He went on to say that as a result, funders like him have a bit of a “prisoner’s dilemma”. If nobody else invests in storage, the arbitrage opportunity persists and so the few people who were brave enough to take the plunge will all make decent returns in the long term. However, if everybody else goes out and invests in storage schemes, the market will eat itself and nobody including the brave early movers will make any money anymore.

This uncertainty also creates a dilemma for governments. Either they stand to one side and let the market find its own eventual equilibrium, or they get involved to try to move things forward a bit more quickly. In the UK grid-balancing mechanisms like the Capacity Market (CM) and the Short Term Operating Reserve (STOR) are used to go some way towards reassuring funders that there are financial rewards for investing in storage over and above the arbitrage opportunity.

For those of you not familiar with the intricacies of the UK grid, the Capacity Market is a payment by the grid to operators for having available generation or storage capacity on the system, and STOR payments are made when that capacity is called upon. Confusingly, there is also an availability payment for STOR providers but this is fairly small, so STOR payments only really get significant if the generated or stored energy is actually used. Both CM and STOR payments help the business case for storage, but in aggregate they do not add up to the returns that my banker friend is looking for. Ultimately, he is still contemplating a leap into that dark scary place called electricity price arbitrage.

The UK government of course could do more to address this by having separate CM/STOR payments solely for storage systems to nudge up pre-arbitrage returns. But, and it’s a big but, why should they? Storage may not be as important a part of the UK grid as some people think, so civil servants may opt to wait patiently on the sidelines and see how this one plays out before intervening to favour storage over other developments.

If anything, the UK government is going the other way by making storage systems compete with generators on a slightly sloped playing field. Battery storage was recently ‘derated’ by Ofgem in the CM auction process, because it was seen to provide power for a shorter period than a gas fired generators. As a result, derated storage receives a much lower capacity payment per MW hour than its gas-burning rival. Clearly this didn’t help reassure already nervous investors and only 150 MW of derated storage capacity was successful in the 2018 auction (compared to 500 MW in the previous year), whereas about 400 MW of new build small-scale gas generation projects were awarded contracts in the same process.

So despite the direction of the tide apparently pushing in favor of investing in storage, there are lots of headwinds blowing the other way. Ultimately, we think the European and UK electricity markets will reach uneasy equilibriums between a lot of different things; evolving consumer behavior, intermittent but interconnected generation, constant baseload generation, quite a bit of available flexible generation (gas-fired and hydro), and various forms of storage. However, we are still in the early days of this stuff and nobody knows where these equilibriums are or how long it will take to get there. All of this uncertainty is inevitably making funders pause and suck a thoughtful tooth. Investment horizons for project finance tend to be in the ten to twenty year range and it would be a brave banker who bets on the current price arbitrage opportunity remaining in place for that long.

All revolutions come to an end eventually but there is rarely any real consensus on whether or not they were a good idea until well after the event. I don’t think the French have an appetite for another one anytime soon. Equally, I am not convinced that having just spent the last decade investing trillions in renewable generation, the banking community is about to spend the next ten years betting another £500 billion on either European or UK storage projects just because there is currently an arbitrage opportunity and some unpredictable CM and STOR payments. Only time will tell of course, although to finish with another pithy quote from John Maynard Keynes: “The long run is a misleading guide to current affairs. In the long run we are all dead”.

◇ ◇ ◇ ◇

Exercise description
From the passage on energy storage investment, list every item that the European and UK electricity markets are expected to reach uneasy equilibriums between.

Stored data

◇ ◇ ◇ ◇

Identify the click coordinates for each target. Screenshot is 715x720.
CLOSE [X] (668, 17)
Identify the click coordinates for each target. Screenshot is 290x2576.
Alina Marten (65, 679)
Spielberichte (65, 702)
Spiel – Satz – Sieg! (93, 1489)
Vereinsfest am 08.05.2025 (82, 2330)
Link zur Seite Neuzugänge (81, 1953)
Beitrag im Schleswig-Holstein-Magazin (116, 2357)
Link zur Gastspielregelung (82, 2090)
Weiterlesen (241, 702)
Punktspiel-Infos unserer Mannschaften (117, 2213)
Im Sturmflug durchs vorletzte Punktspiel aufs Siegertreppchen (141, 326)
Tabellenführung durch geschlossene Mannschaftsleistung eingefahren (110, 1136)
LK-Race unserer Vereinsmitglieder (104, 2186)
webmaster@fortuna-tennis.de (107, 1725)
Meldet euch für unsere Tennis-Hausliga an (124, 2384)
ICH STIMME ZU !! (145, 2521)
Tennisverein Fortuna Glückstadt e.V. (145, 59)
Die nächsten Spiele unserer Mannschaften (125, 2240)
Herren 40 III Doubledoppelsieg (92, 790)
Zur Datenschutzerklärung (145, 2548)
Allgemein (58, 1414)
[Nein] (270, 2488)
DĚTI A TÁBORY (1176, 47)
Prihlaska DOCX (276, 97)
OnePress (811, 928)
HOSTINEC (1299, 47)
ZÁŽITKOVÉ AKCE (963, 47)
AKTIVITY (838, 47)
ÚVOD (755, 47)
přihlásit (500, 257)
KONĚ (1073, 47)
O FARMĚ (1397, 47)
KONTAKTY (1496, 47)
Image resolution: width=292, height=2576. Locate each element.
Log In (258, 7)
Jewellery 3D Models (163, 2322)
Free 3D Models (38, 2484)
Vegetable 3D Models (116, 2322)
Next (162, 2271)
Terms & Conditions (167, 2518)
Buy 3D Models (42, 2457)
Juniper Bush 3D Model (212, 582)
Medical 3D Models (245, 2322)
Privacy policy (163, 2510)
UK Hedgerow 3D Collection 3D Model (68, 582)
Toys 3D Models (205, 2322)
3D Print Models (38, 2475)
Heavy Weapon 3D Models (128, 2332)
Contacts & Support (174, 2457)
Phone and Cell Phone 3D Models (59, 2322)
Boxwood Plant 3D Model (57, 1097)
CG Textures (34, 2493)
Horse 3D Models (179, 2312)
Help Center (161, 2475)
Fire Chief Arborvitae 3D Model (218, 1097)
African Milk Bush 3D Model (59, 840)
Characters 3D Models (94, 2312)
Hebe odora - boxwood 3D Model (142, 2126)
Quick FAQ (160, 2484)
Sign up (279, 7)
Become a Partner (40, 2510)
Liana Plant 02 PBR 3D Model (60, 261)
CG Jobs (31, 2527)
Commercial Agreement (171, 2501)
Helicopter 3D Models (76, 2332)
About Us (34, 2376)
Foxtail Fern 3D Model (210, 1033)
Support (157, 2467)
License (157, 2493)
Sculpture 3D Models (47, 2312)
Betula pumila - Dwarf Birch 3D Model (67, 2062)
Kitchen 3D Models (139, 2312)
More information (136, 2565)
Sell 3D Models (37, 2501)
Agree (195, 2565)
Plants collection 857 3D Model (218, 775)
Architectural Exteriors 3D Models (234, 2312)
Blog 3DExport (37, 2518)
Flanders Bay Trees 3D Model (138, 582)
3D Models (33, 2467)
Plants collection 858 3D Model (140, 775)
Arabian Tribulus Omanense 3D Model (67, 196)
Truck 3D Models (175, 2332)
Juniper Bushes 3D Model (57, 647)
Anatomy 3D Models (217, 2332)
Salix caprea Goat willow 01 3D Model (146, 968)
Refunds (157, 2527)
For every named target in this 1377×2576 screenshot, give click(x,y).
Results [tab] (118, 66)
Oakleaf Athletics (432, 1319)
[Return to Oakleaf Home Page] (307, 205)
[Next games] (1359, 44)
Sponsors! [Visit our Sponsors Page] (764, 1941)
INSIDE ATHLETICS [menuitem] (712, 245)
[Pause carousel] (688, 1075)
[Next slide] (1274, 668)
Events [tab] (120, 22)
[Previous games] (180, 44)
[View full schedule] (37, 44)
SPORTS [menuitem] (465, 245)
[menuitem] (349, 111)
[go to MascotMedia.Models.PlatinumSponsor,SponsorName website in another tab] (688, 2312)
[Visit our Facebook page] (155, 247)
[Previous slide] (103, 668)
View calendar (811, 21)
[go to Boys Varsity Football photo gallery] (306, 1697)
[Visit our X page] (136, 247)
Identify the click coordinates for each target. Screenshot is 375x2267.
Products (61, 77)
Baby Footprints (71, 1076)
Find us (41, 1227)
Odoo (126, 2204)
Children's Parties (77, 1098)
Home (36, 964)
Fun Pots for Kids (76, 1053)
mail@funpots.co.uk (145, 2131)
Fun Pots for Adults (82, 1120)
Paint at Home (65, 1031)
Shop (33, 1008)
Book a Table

◇ ◇ ◇ ◇

Answer below
- Evolving consumer behavior
- Intermittent but interconnected generation
- Constant baseload generation
- Quite a bit of available flexible generation (gas-fired and hydro)
- Various forms of storage